I turned to Cheongryeo.
“Hey.”
“Hm?”
“You do it.”
If he had any conscience, he’d volunteer. He didn’t—so I’d make him.
And soon after:
“What’s going on?”
“Uh...?”
After wrapping a 1-night, 2-day variety-show shoot, Jin Chaeyul and Oh Yoon-shin returned to the unexpected sight.
“Hyung?”
“.......”
Cheongryeo, wearing a party hat and holding a huge sign that read Welcome VTIC in both hands, smiled.
I shoved a party horn into his mouth.
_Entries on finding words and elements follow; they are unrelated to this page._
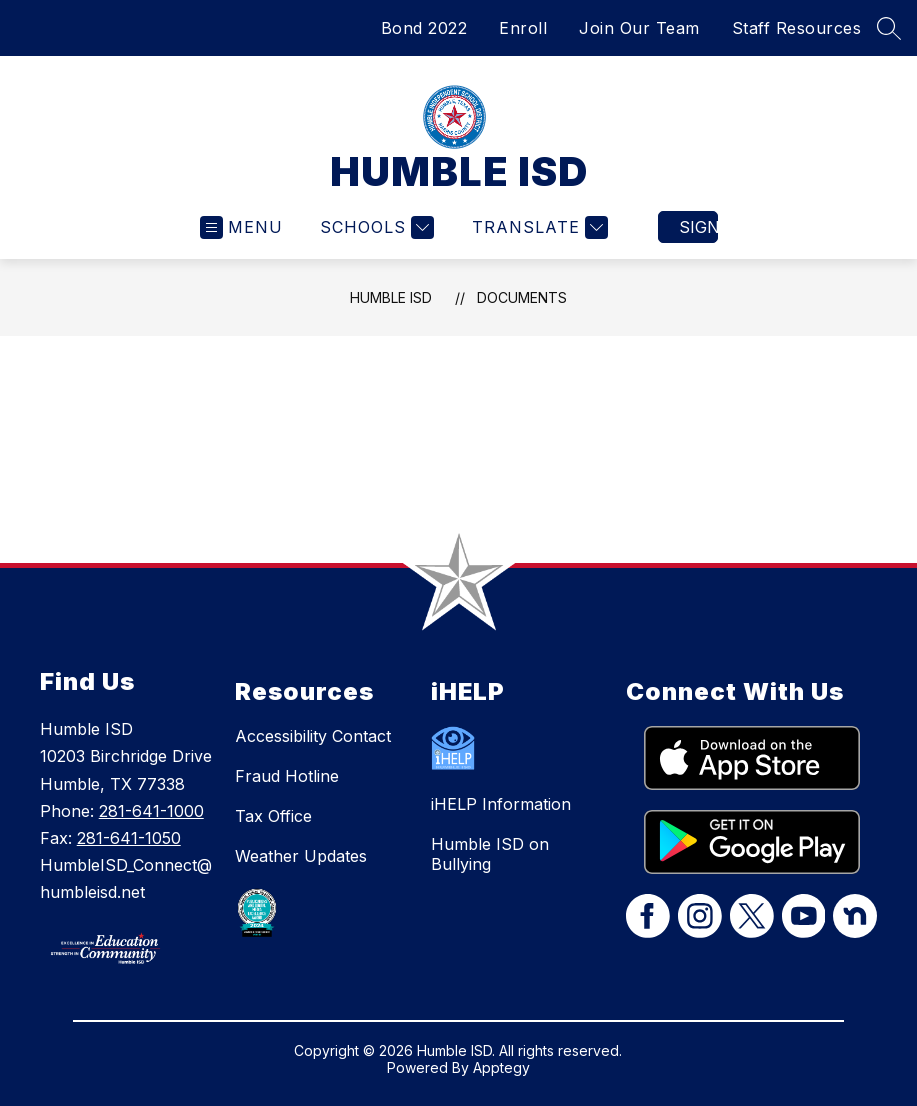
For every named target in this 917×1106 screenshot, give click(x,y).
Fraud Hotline (287, 776)
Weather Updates (301, 856)
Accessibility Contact (313, 736)
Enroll (523, 28)
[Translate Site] (537, 227)
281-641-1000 (151, 811)
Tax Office (273, 816)
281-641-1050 (129, 838)
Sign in (698, 227)
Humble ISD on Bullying (490, 854)
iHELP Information (501, 804)
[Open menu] (241, 227)
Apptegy (501, 1067)
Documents (522, 297)
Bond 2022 (424, 28)
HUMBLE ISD (391, 297)
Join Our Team (639, 28)
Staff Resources (797, 28)
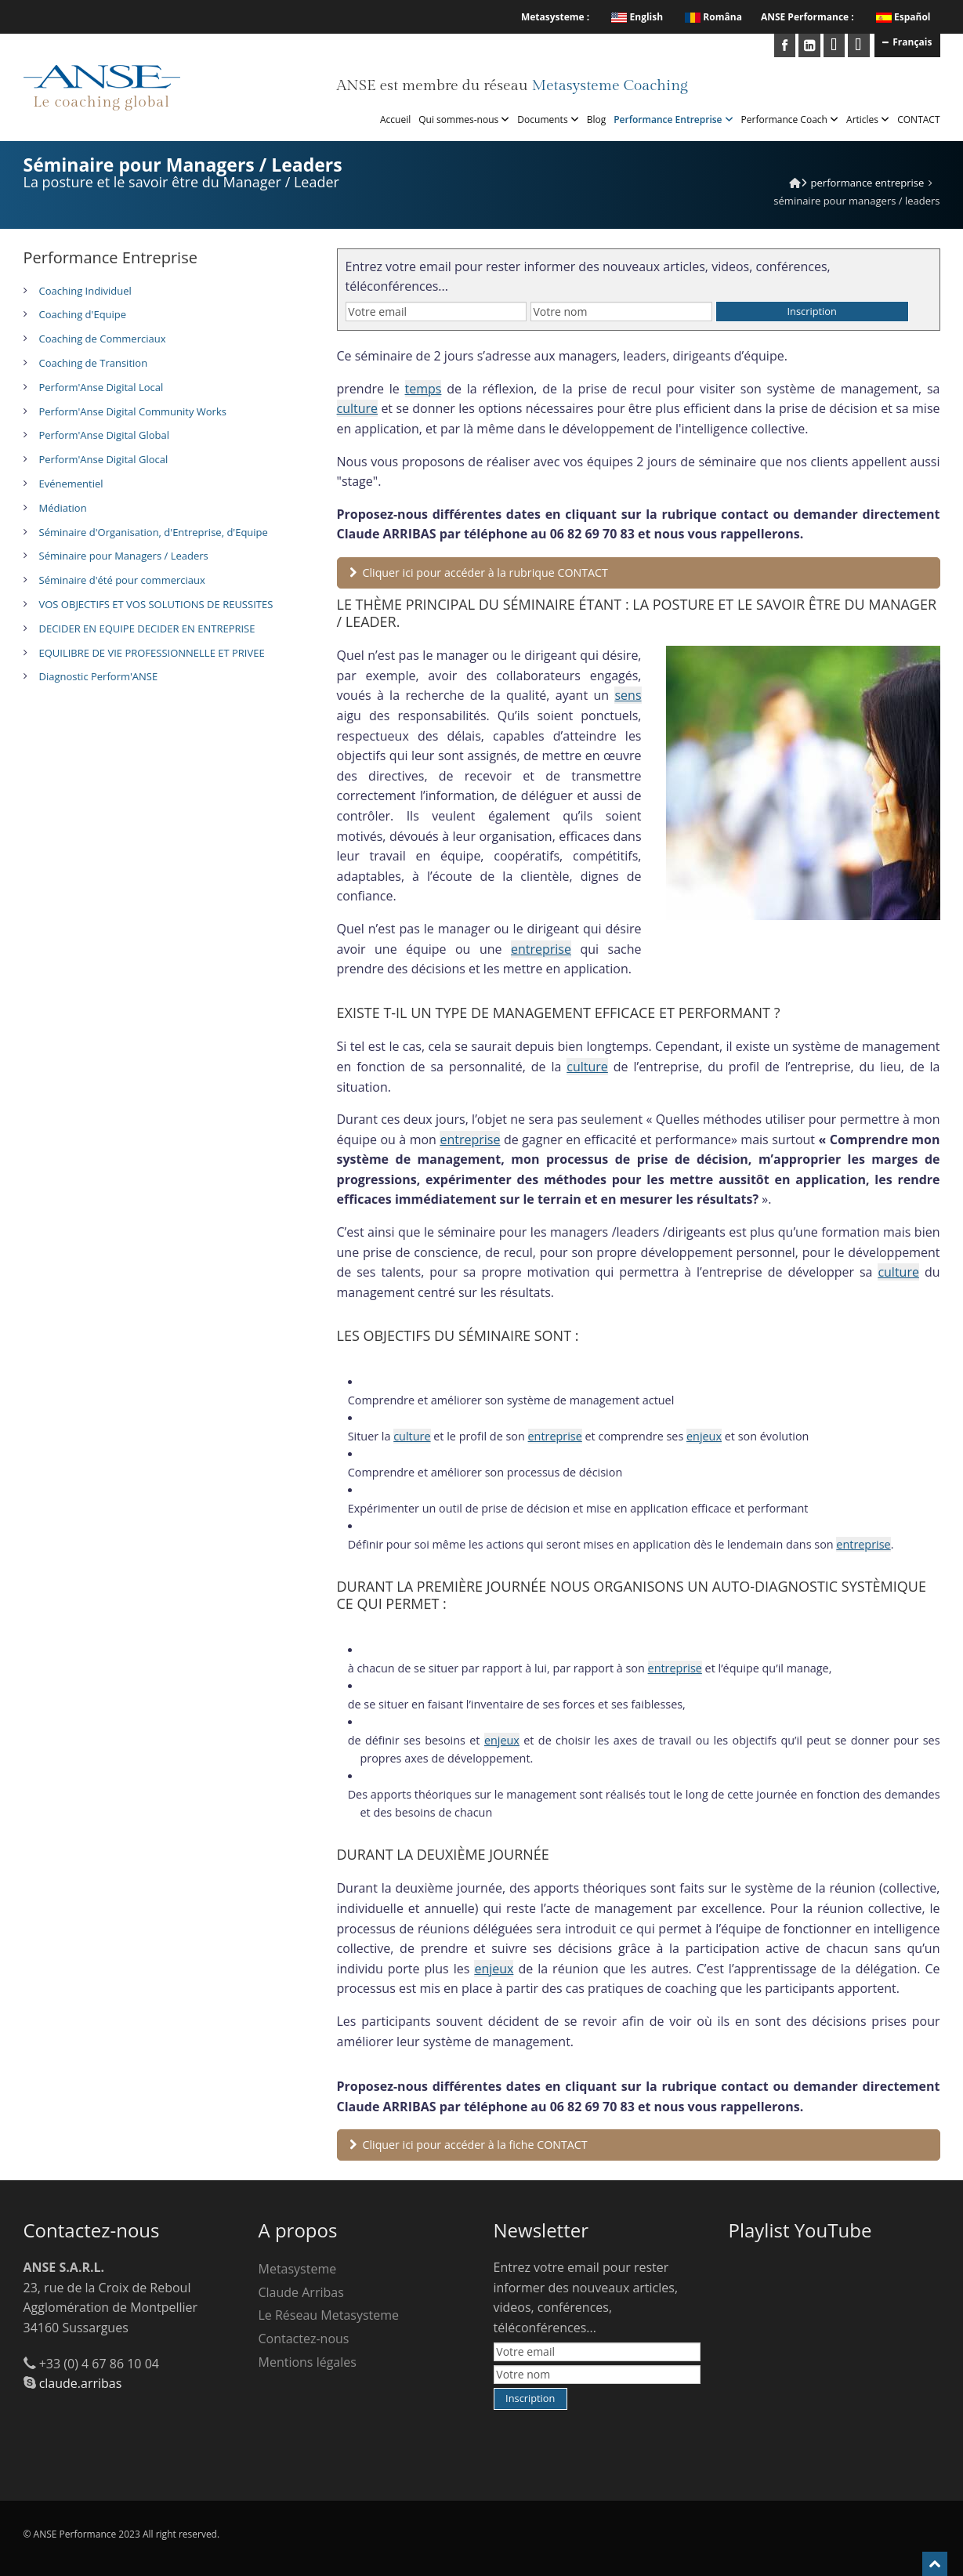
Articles (867, 119)
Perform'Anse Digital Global (104, 435)
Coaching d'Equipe (83, 314)
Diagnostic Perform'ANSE (98, 676)
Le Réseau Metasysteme (329, 2315)
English (637, 17)
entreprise (541, 949)
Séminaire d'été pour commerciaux (122, 580)
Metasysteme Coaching (609, 85)
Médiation (63, 508)
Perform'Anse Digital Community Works (132, 411)
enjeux (704, 1436)
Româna (713, 17)
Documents (547, 119)
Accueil (395, 119)
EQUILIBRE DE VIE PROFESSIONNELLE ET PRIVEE (152, 653)
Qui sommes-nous (463, 119)
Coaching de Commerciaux (102, 339)
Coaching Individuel (85, 291)
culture (357, 408)
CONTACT (918, 119)
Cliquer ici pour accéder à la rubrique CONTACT (478, 572)
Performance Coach (789, 119)
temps (423, 388)
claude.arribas (80, 2383)
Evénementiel (71, 483)
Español (912, 17)
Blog (596, 119)
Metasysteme (298, 2268)
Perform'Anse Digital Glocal (103, 459)
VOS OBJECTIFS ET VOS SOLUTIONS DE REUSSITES (156, 604)
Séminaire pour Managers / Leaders (123, 556)
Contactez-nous (304, 2338)
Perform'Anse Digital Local (101, 387)
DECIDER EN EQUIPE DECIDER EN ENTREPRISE (147, 628)
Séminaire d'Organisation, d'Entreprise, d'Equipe (153, 532)
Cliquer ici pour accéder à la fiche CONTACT (468, 2144)
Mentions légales (308, 2362)
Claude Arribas (301, 2292)
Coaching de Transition (93, 363)
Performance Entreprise (673, 119)
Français (907, 41)
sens (627, 695)
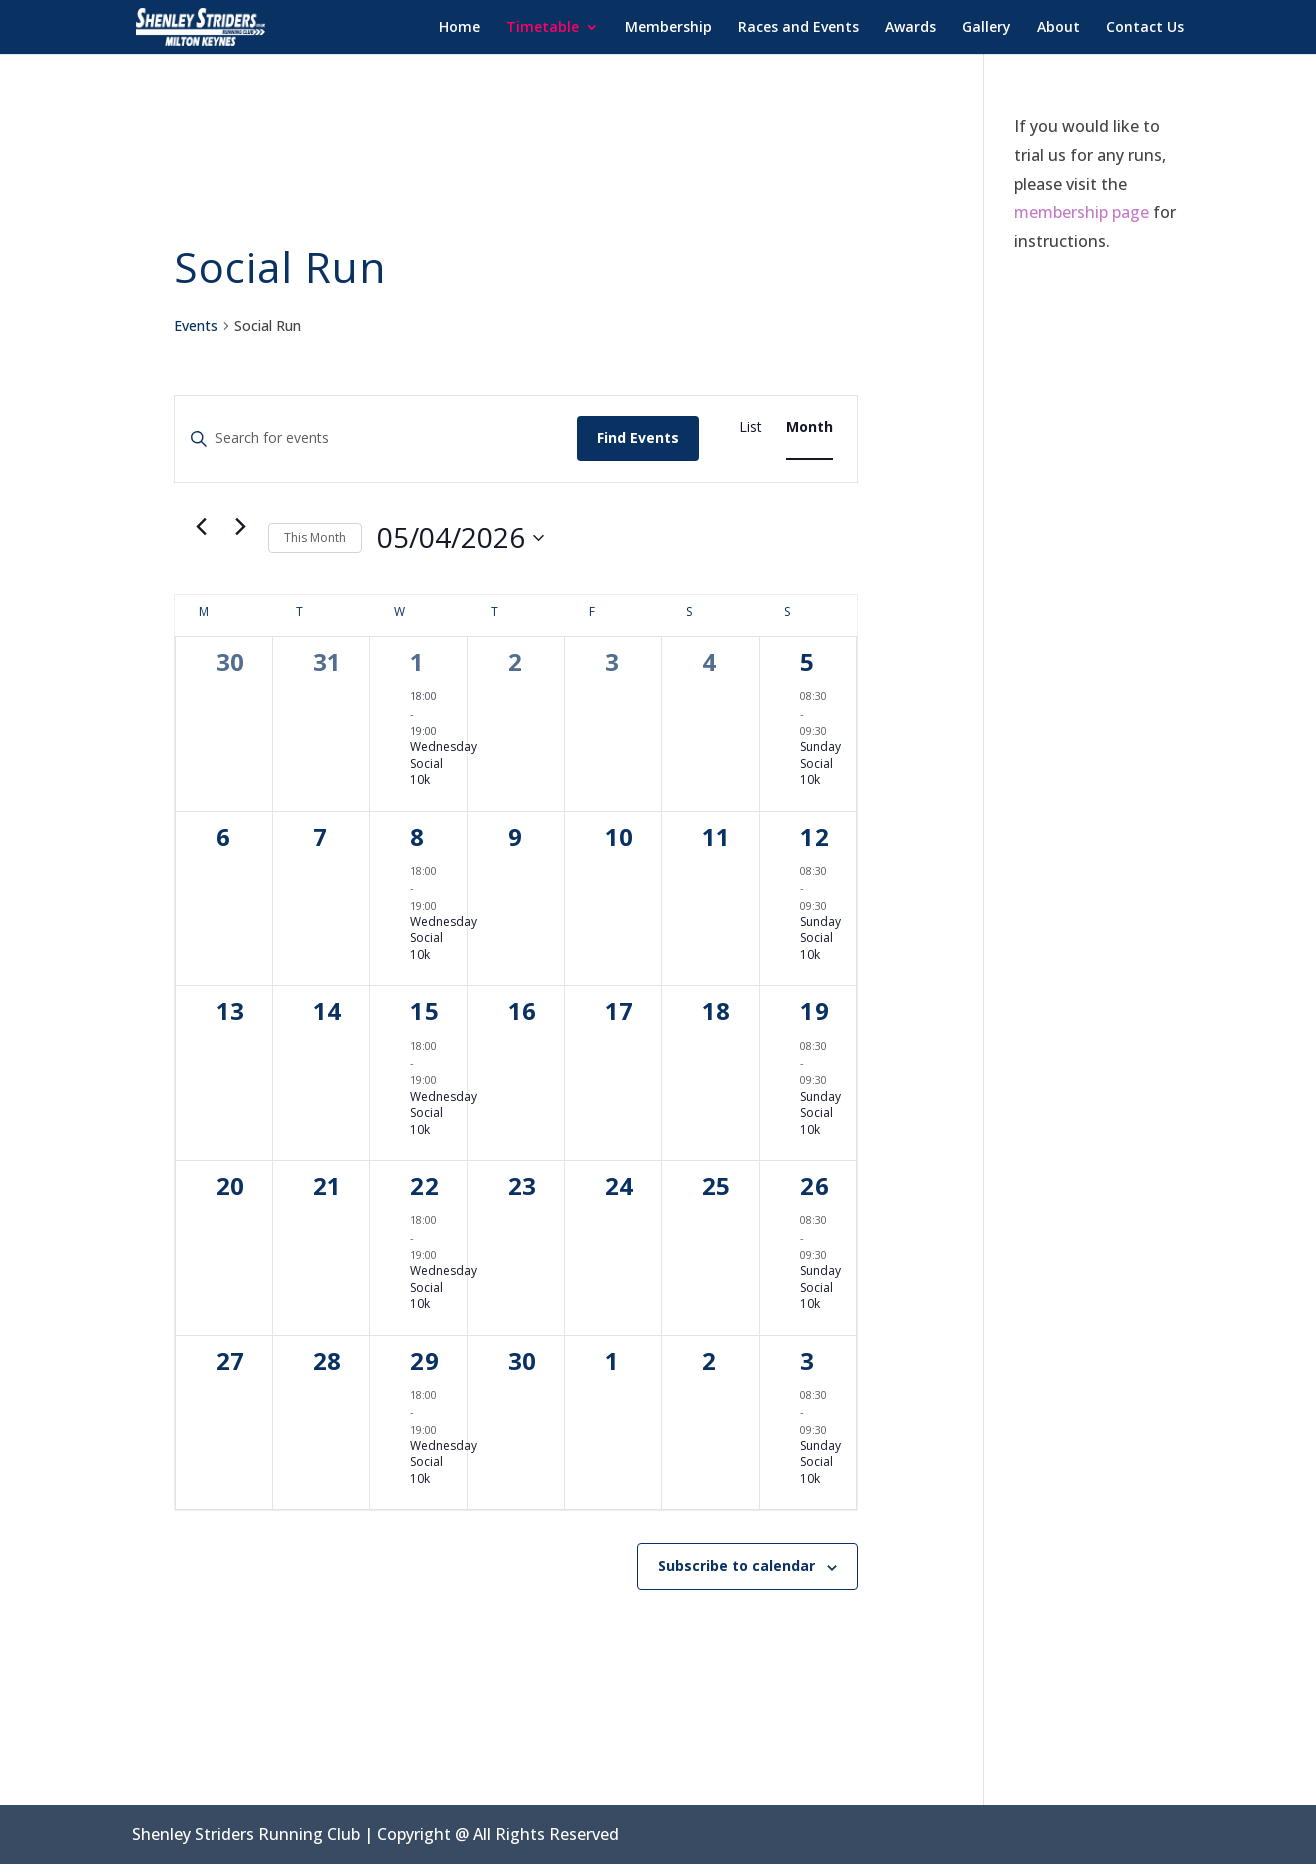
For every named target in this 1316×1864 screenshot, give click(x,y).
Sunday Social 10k (820, 763)
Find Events (638, 437)
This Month (315, 537)
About (1058, 28)
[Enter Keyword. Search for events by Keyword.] (376, 438)
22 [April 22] (425, 1185)
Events (196, 325)
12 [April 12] (815, 836)
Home (459, 28)
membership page (1081, 212)
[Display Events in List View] (750, 427)
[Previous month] (202, 527)
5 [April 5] (807, 661)
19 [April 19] (815, 1010)
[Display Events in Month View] (809, 427)
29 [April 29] (425, 1360)
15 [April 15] (425, 1010)
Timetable (542, 28)
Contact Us (1145, 28)
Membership (668, 28)
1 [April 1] (417, 661)
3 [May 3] (807, 1360)
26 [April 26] (815, 1185)
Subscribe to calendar (736, 1565)
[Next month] (241, 527)
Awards (910, 28)
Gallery (986, 28)
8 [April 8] (417, 836)
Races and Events (798, 28)
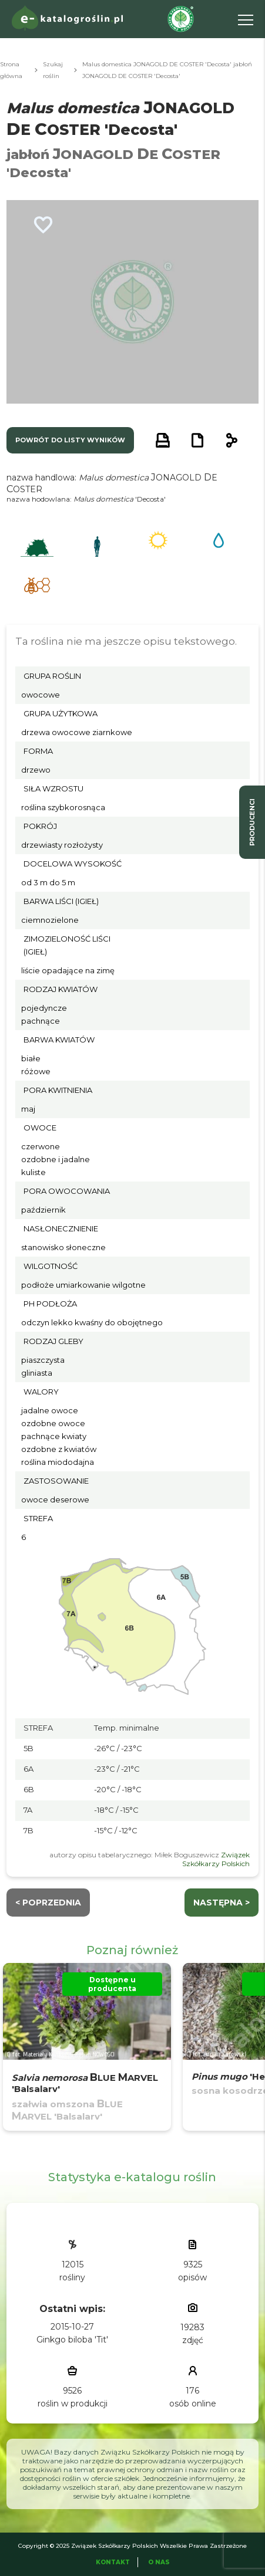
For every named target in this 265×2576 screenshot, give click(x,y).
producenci (252, 822)
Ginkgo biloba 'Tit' (72, 2339)
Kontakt (113, 2562)
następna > (221, 1902)
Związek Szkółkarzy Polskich (216, 1859)
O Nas (159, 2562)
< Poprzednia (48, 1902)
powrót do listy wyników (70, 440)
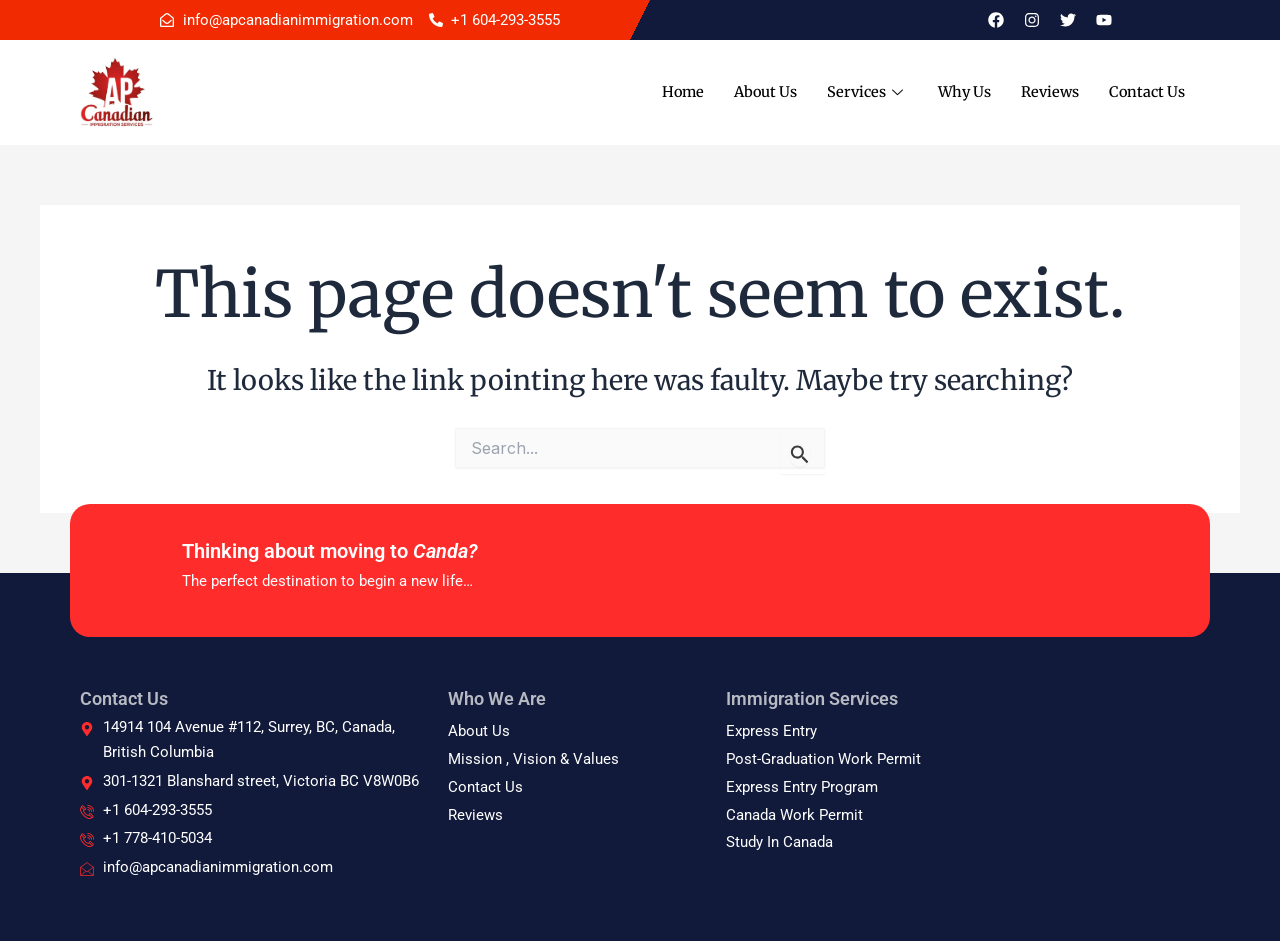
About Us (753, 91)
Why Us (957, 91)
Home (668, 91)
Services (857, 91)
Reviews (1045, 91)
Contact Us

His smile deepened.
They must’ve felt “kill us if you ask questions,” but fortunately they saw the living room first:
Candles, balloons, confetti.
The party triad.
Color returned to Jin Chaeyul’s face.
“A surprise party...? It’s not my birthday!”
“Exactly.”
“No.”
I applauded without expression.
clap clap
The others followed.
“A welcome-back party.”
“...??”
“It might shock you a bit, but it’s harmless, so don’t worry.”
Then I opened the two guaranteed tickets from mail.
[★★★★ Oh Yoon-shin / Lead Rapper]
[★★★★★ Jin Chaeyul / Center]
After a brief adjustment:
“Welcome. Senpai, we’re glad you’re back.”
“...??”
“Welcome to WISE.”
Judan waved. Chaeyul staggered upright, bewildered, and Yoon-shin looked about to faint.
I spoke solemnly.
“Sorry, but we need you to work right away.”
“Yes?”
“Our showcase is just around the corner.”
“Uh...??”
And so the K-pop hell joint camp was opened.